• Request
In the Louis Kaye biography below, copy the passage from "He was born" up to and including "anthropologist Baldwin Spencer." word for word.

Louis Kaye was the pseudonym of Noel Wilson Norman (14 July 1901 - 19 April 1981), an Australian novelist and short story writer. He also published short stories under the names Grant Doyle Cooper and James Linnel.

He was born in Claremont, Tasmania to a well-connected Lindisfarne family but was more interested in an adventurous outback life than one of business and politics. From 1917 he was to make frequent forays into the Western Australian bush to experience first-hand life in the bush and deserts of outback Australia. His experience of aboriginal life was augmented by reading the works of anthropologist Baldwin Spencer.

He was already a successful contributor of short stories to overseas magazines in 1931 when he wrote his first novel, Tybal Men, set in a WA sheep station. He is regarded as giving a realistic depiction of bush life and aboriginal culture, though criticised for emulating the "violent excesses of the American cowboy novel".

His brother Don (Donald Manners Thirkell) Norman (24 April 1909 - 10 March 2001) was a writer (e.g. Errol Flynn : the Tasmanian story W.N. Hurst and E.L. Metcalf, Hobart c1981 ) and historian.

• Dataset entries
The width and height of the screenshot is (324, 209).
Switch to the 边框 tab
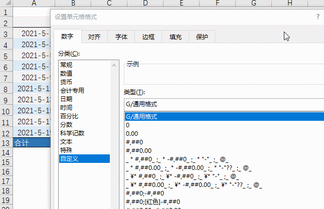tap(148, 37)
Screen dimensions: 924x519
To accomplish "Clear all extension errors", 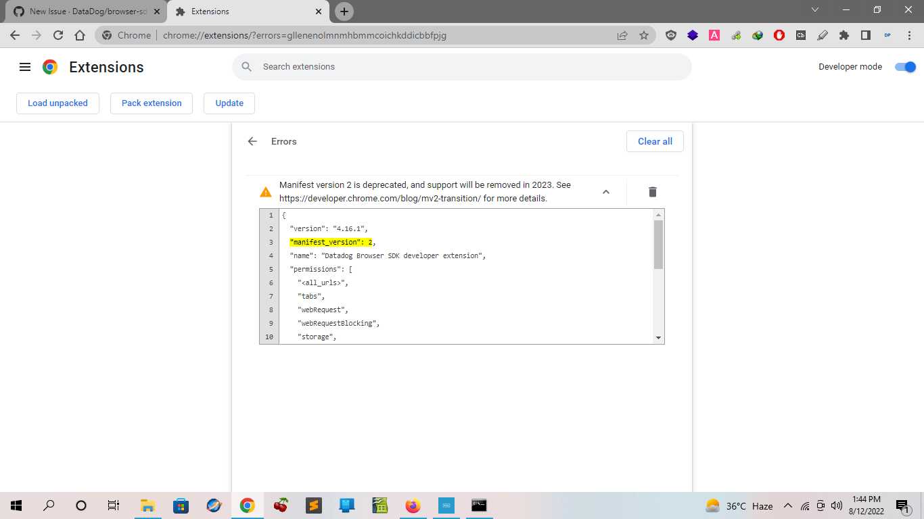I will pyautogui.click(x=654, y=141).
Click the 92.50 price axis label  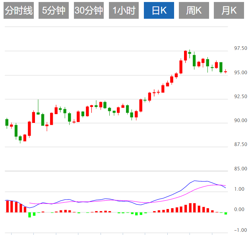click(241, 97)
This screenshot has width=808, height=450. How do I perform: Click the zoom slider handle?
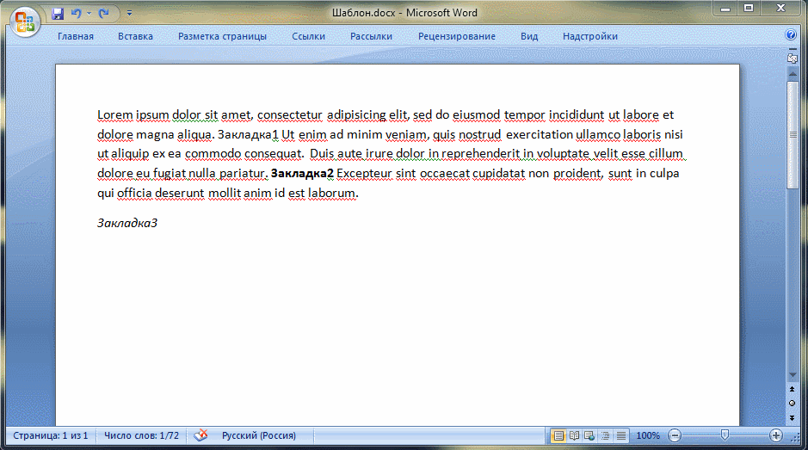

---

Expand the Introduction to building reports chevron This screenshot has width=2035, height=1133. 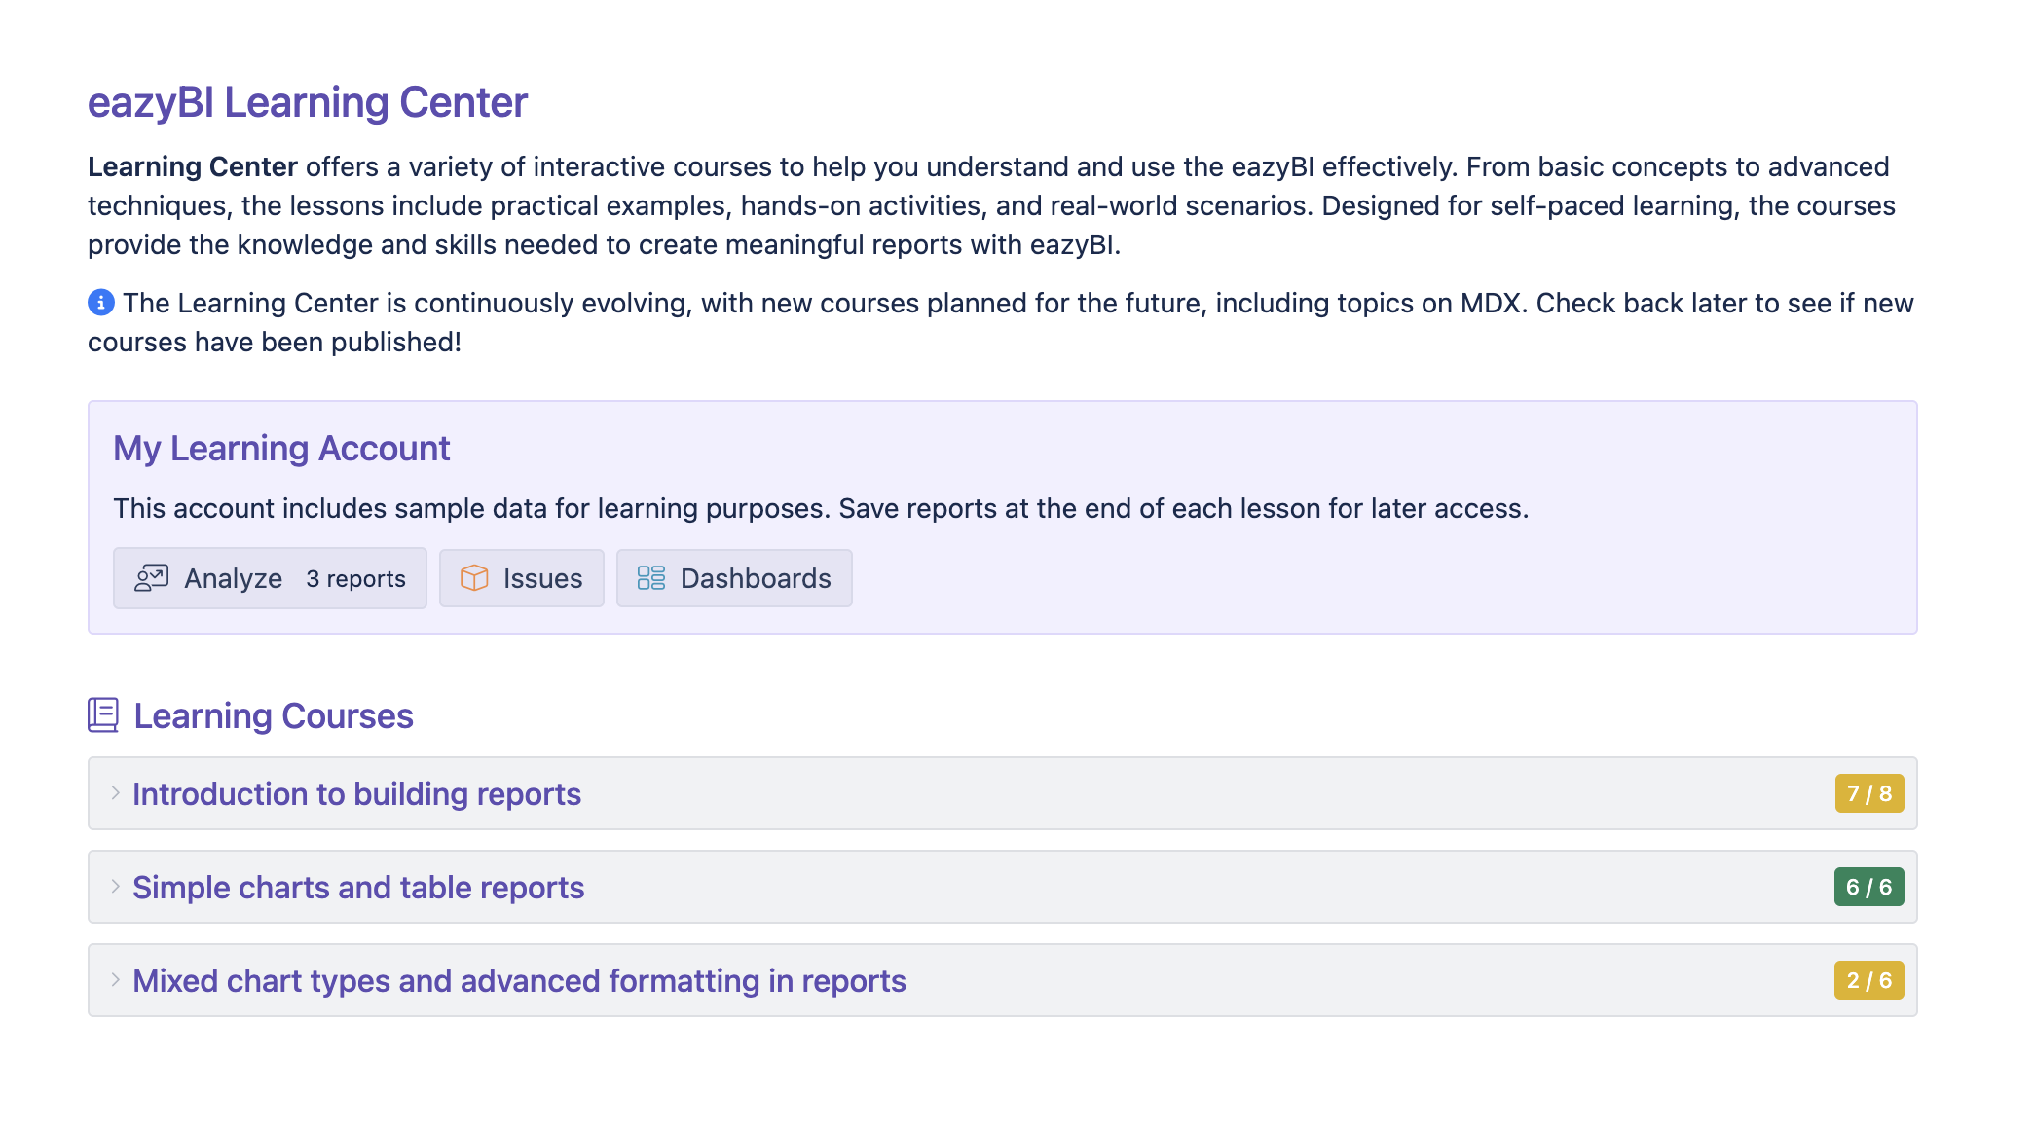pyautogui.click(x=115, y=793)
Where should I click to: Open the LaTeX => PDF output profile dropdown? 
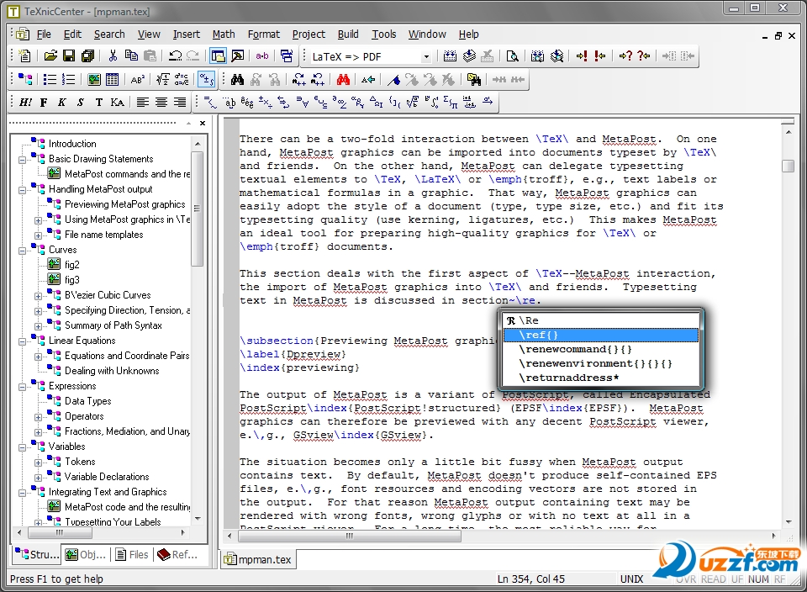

• Task answer
He was born in Claremont, Tasmania to a well-connected Lindisfarne family but was more interested in an adventurous outback life than one of business and politics. From 1917 he was to make frequent forays into the Western Australian bush to experience first-hand life in the bush and deserts of outback Australia. His experience of aboriginal life was augmented by reading the works of anthropologist Baldwin Spencer.